Enhancing one’s height is a persistent process that demands a high level of dedication. Alongside ensuring an adequate intake of nutrients, you should establish a scientific and healthy lifestyle to create favorable conditions for your body’s development:

– Regular Physical Exercise: Regular exercise stimulates the production of growth hormones in the brain, promoting height growth. Moreover, outdoor sports allow your body to naturally absorb vitamin D through sunlight exposure. Some sports that are good for bone development and height growth include yoga, swimming, basketball, and volleyball.

– Maintain Correct Posture: Maintaining proper posture when sitting, standing, and even lying down helps your bones develop in the right direction, making you appear taller.

– Get Sufficient Sleep: Adequate sleep plays a vital role in overall health and body growth, especially during nighttime sleep. Experts recommend going to bed before 10 p.m. and sleeping for about 7 to 9 hours per day to provide your body with enough rest, stimulate the release of growth hormones, and optimize height growth.

These are valuable insights into common vegetables that can be used to enhance your height. Incorporating vegetables into your diet not only supports height growth but also provides abundant nutrition for a healthy body, robust immunity, and disease prevention.


What are the best vegetables for height growth?

Vegetables rich in calcium, vitamin A, vitamin D, and other essential nutrients are beneficial for height growth. Examples include carrots, spinach, kale, collard greens, and beans like soybeans and lentils.

Can eating vegetables alone make you taller?

While vegetables are a crucial part of a balanced diet and can support overall health and growth, they’re just one component. Achieving increased height also depends on genetics, overall nutrition, exercise, and lifestyle.

How should I prepare vegetables for maximum height benefits?

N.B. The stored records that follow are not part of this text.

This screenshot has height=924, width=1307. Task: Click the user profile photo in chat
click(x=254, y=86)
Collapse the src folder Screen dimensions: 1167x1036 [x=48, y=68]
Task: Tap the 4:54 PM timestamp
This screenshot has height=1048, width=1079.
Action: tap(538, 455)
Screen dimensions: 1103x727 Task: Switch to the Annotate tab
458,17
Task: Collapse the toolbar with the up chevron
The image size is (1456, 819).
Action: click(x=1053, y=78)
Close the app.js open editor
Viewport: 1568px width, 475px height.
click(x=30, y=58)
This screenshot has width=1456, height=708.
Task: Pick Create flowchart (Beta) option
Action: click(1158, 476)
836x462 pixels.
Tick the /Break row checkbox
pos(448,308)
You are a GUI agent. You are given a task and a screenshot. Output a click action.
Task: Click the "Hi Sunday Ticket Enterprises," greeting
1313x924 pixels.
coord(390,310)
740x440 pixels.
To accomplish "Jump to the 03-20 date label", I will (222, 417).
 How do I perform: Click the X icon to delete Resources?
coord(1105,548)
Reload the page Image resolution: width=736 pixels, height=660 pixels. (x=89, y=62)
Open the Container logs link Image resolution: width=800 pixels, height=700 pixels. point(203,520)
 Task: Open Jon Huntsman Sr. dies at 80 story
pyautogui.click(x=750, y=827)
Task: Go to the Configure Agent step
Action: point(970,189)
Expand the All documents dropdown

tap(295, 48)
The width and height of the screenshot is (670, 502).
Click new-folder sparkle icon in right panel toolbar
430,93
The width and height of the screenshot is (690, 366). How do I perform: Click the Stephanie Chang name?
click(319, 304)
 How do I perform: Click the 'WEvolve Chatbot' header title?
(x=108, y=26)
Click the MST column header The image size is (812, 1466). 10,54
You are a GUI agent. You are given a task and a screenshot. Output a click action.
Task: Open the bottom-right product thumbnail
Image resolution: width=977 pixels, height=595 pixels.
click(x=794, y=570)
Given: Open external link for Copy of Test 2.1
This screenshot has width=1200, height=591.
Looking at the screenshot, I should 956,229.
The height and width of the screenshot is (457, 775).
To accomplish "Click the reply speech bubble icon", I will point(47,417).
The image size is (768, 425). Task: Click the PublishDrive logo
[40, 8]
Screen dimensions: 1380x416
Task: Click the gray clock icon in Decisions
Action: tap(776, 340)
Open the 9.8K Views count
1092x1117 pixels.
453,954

It’s best to prepare vegetables using methods that preserve their nutritional value, such as steaming, roasting, or stir-frying with minimal cooking time. Overcooking can lead to nutrient loss.

Are there any specific vegetables to avoid for height growth?

Generally, vegetables are a healthy part of any diet. However, it’s essential to have variety and not overconsume any single type of vegetable. Avoid excessive use of spices and salt when preparing vegetables.

Can supplements or pills enhance height growth?

Some supplements claim to promote height growth, but their efficacy is often debated. Consult a healthcare professional before using any supplements, as they may have side effects.

Is genetics the most crucial factor in determining one’s height?

Genetics does play a significant role in determining height. While you can influence your height to a certain extent through nutrition and lifestyle, your genetic predisposition sets a limit on your potential height.